A woman has paid tribute to the group that “saved” her “sanity” when she was diagnosed with Parkinson’s, after it won a top national award.
Julie Evans, who nominated Parkinson’s UK Cymru’s Newport branch for the charity’s annual volunteering awards, is thrilled that the group has been honoured for its commitment to supporting people affected by the condition.
The 56-year-old, from Newport, who was diagnosed with the condition aged 49, has hailed the group for the “warm welcome” it gives to everyone who attends its meetings and its cafe, and the way in which it supports carers as well as those who have Parkinson’s.
Parkinson’s is the fastest growing neurological condition in the world with approximately 7,600 people living with it in Wales, and an estimated 145,000 people living with it in the UK.
With more than 40 potential symptoms, everyone’s experience of Parkinson’s is different.
These symptoms, such as lack of sleep, anxiety and stiffness are always there and can impact everyday tasks.

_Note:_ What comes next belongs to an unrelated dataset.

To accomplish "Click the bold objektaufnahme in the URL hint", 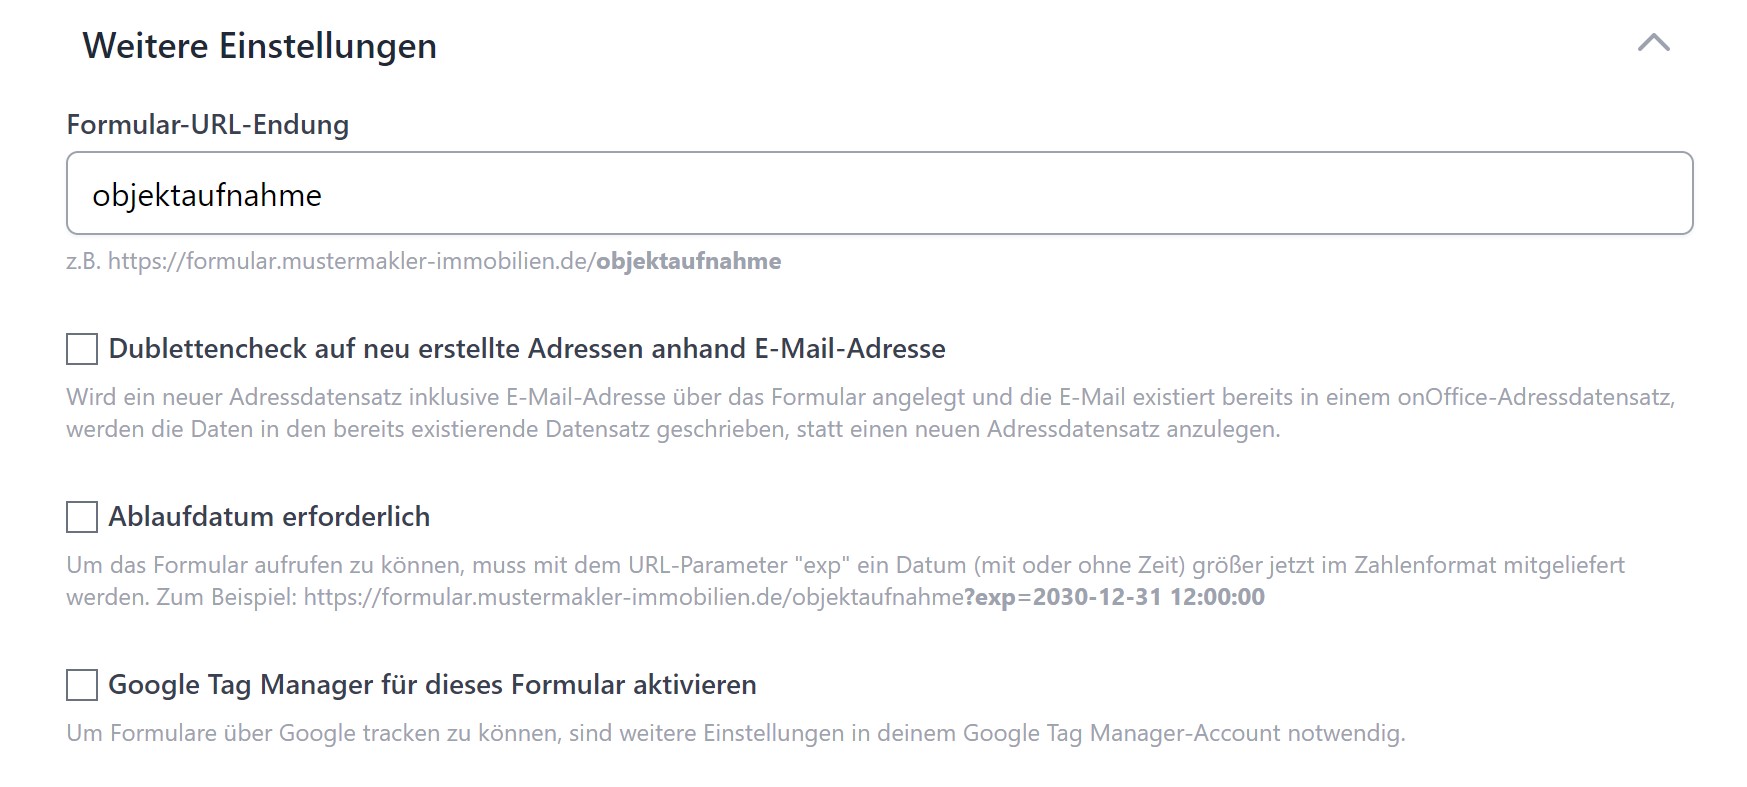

Though there is currently no cure the charity believes it is close to a major breakthrough in research to deliver better treatments,
Julie, who is now a volunteer with Parkinson’s UK Cymru’s Newport branch, said: “The Newport branch of Parkinson’s UK Cymru gives a warm welcome to all who wish to attend the group meetings and cafe.

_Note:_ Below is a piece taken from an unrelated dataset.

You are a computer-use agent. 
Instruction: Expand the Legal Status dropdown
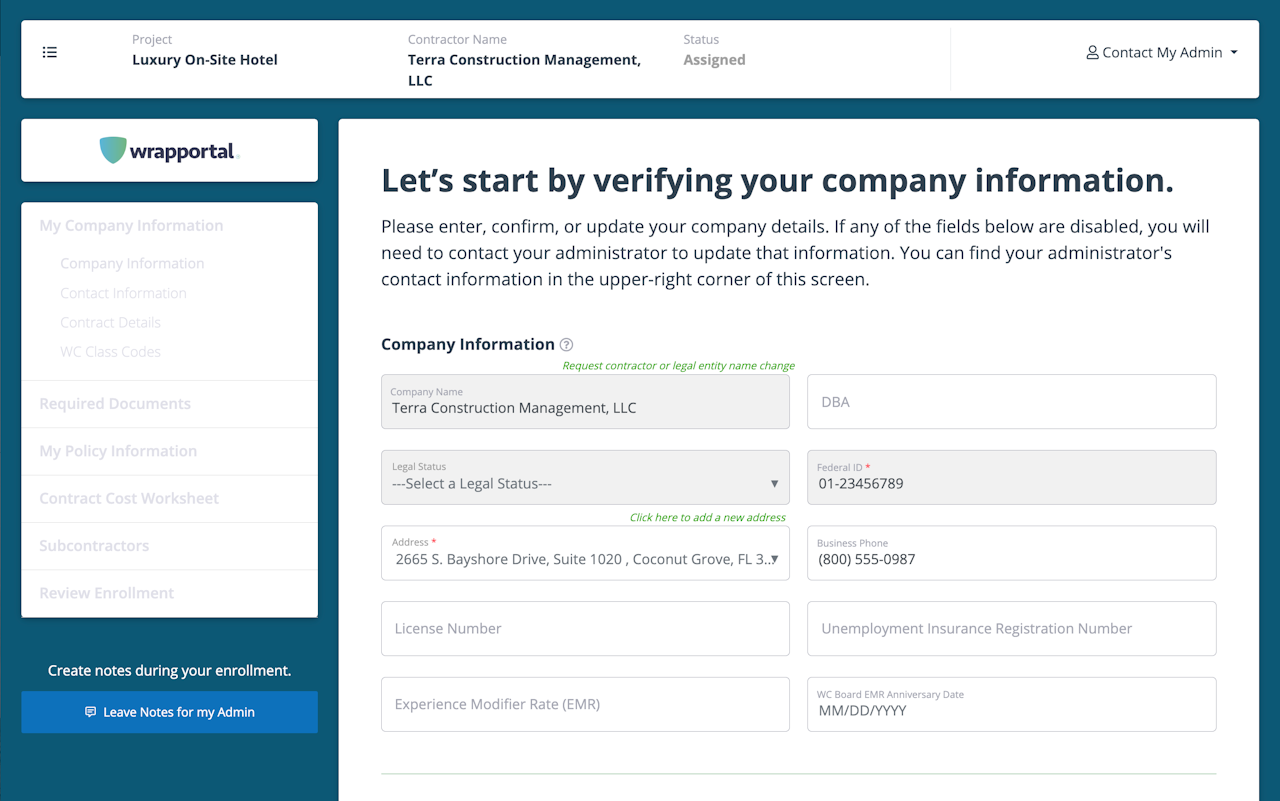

“Both carers and people with Parkinson’s are supported alike. Whether someone is newly diagnosed or has progressed more with the condition, everyone is supported and involved.
“It arranges for many types of entertainment during the meetings and arrange social events outside of these meetings too.
“The committee also ensures any venues are accessible and safe, and a cafe runs regularly where people can chat and meet other like minded individuals.
“It works to dispel myths and to alleviate loneliness. The branch fundraises for both the local branches as well as nationally for Parkinson’s UK, as well as focuses on raising awareness of Parkinson’s and the effects it has on members of society.
“Speakers including Specialists in Parkinson’s have been invited to come along and give talks.
“The branch has shown interest in issues related to the Senedd (Welsh Parliament), and has invited local politicians to visit the group to discuss the things that matter to people living with the condition.
“This group of people saved my sanity when I was diagnosed and I started to help during the lockdown. Somehow the branch members managed to welcome and support me and others even during a worldwide pandemic by keeping in touch.”
Rebecca Lydon, Community Development Officer at Parkinson’s UK Cymru, said: “Volunteers are at the centre of everything we do and we simply could not do what we do without them.
“We had more than 170 volunteers nominated for awards across the UK this year, our biggest ever response.
“It truly shows how creative, driven and vital volunteers are to the Parkinson’s community and I’d like to thank the members of the Newport branch for everything they do to help those affected by Parkinson’s.”